Cette « terre russe », s’enracine dans le fait que la Russie et l’Ukraine sont issues des « mêmes fonts baptismaux » et unies par une même culture religieuse qui ne doit pas être brisée.

Comme l’explique Jacques Berset : c’est « l’idée chère aux ultranationalistes russes, d’un espace socioculturel et supranational englobant non seulement la Russie, la Biélorussie et l’Ukraine, mais qui doit aussi s’étendre à d’autres territoires de l’Eurasie où sont présents l’orthodoxie, la culture et la langue russe. Cette civilisation, du point de vue tant du Patriarcat que du Kremlin, doit se définir en dehors de la civilisation occidentale qualifiée de “décadente” ».

Or, le métropolite Onuphre a pris fait et cause pour son pays, l’Ukraine. Il a exprimé son soutien « aux militaires qui protègent et défendent notre terre et notre peuple. Que Dieu les bénisse et les garde ! Défendant la souveraineté et l’intégrité de l’Ukraine, nous nous adressons au président de la Russie et nous lui demandons de cesser immédiatement la guerre fratricide.
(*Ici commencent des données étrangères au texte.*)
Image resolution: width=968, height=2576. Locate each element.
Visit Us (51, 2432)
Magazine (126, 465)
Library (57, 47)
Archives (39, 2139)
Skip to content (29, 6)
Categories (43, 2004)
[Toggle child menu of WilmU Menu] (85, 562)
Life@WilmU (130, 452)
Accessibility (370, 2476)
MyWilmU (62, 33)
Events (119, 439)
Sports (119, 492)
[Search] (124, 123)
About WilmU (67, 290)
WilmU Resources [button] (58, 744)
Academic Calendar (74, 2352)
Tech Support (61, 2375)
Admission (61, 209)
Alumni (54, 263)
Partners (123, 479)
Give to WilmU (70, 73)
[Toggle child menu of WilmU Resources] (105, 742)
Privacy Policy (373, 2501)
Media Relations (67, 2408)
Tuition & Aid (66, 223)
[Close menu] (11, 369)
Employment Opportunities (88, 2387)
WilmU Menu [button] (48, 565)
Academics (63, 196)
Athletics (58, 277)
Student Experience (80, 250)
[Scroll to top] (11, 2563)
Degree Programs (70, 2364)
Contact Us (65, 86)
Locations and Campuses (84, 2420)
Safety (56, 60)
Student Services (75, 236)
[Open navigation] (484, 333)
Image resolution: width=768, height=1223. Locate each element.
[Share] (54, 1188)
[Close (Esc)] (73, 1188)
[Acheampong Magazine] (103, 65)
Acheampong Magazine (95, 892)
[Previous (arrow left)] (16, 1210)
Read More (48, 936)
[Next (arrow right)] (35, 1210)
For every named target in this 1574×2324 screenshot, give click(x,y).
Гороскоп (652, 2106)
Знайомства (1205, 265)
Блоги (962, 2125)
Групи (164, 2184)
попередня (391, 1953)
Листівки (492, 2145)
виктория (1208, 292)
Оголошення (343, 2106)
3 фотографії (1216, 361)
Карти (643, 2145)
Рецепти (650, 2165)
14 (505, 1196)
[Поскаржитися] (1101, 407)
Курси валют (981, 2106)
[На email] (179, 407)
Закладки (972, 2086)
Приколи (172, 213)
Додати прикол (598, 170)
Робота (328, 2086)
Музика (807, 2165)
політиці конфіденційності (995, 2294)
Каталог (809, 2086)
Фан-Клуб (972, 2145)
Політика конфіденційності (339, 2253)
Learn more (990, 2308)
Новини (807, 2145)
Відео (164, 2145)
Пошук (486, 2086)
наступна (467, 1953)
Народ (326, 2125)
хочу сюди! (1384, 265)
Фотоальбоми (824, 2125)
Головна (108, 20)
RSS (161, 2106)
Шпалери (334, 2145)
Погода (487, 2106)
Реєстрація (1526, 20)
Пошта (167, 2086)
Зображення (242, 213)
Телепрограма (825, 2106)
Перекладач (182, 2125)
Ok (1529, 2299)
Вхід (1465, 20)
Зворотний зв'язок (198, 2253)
« Les peuples ukrainien et russe sont sortis des fonts baptismaux du Dniepr et la guerre entre ces peuples est la répétition du péché de Caïn, qui par jalousie tua son frère. Une telle guerre ne trouve sa justification ni devant Dieu, ni devant les hommes. »

Une fracture insupportable

Comme expliqué dans l’article « Ukraine : les clés d’une guerre aux dimensions religieuses », la majorité des orthodoxes ukrainiens se sont séparé de Moscou, avec la bénédiction du patriarche de Constantinople. Ceux qui sont restés fidèles sont réunis dans l’EOU du métropolite Onuphre. Sa prise de position est une nouvelle fracture intolérable au patriarche de Moscou. C’est pourquoi il souligne :

« A Dieu ne plaise que la situation politique actuelle en Ukraine, pays frère qui nous est proche, permette aux forces du mal, qui ont toujours combattu l’unité de la Rus’ et celle de l’Eglise russe, de l’emporter. A Dieu ne plaise qu’entre la Russie et l’Ukraine s’étende une ligne terrible, rougie par le sang de nos frères. »

Le message délivré par Cyrille est donc ambigu : d’une part il voudrait que l’EOU et son métropolite restent fidèles au patriarcat moscovite, dans une vision à la fois religieuse et politique : « Nous devons prier pour le retour à la paix, pour le rétablissement de relations fraternelles entre nos peuples. Notre Eglise orthodoxe unie, représentée en Ukraine par l’Eglise orthodoxe ukrainienne présidée par Sa Béatitude Onuphre, est la garante de cette fraternité. »

D’autre part, il demande « que le Seigneur leur donne la force et la sagesse de résister (…) aux attaques du malin, et, en même temps, celle de servir fidèlement leur peuple, notamment en œuvrant pour la paix par tous les moyens ».

Ainsi, tout en évitant de condamner le patriotisme de son métropolite, Cyrille plaide pour l’unité de la Rus’, tant au point de vue politique que religieux. Malgré l’habileté des formules, c’est bien à une vision d’une unité territoriale et religieuse de la « terre russe » que son discours renvoie.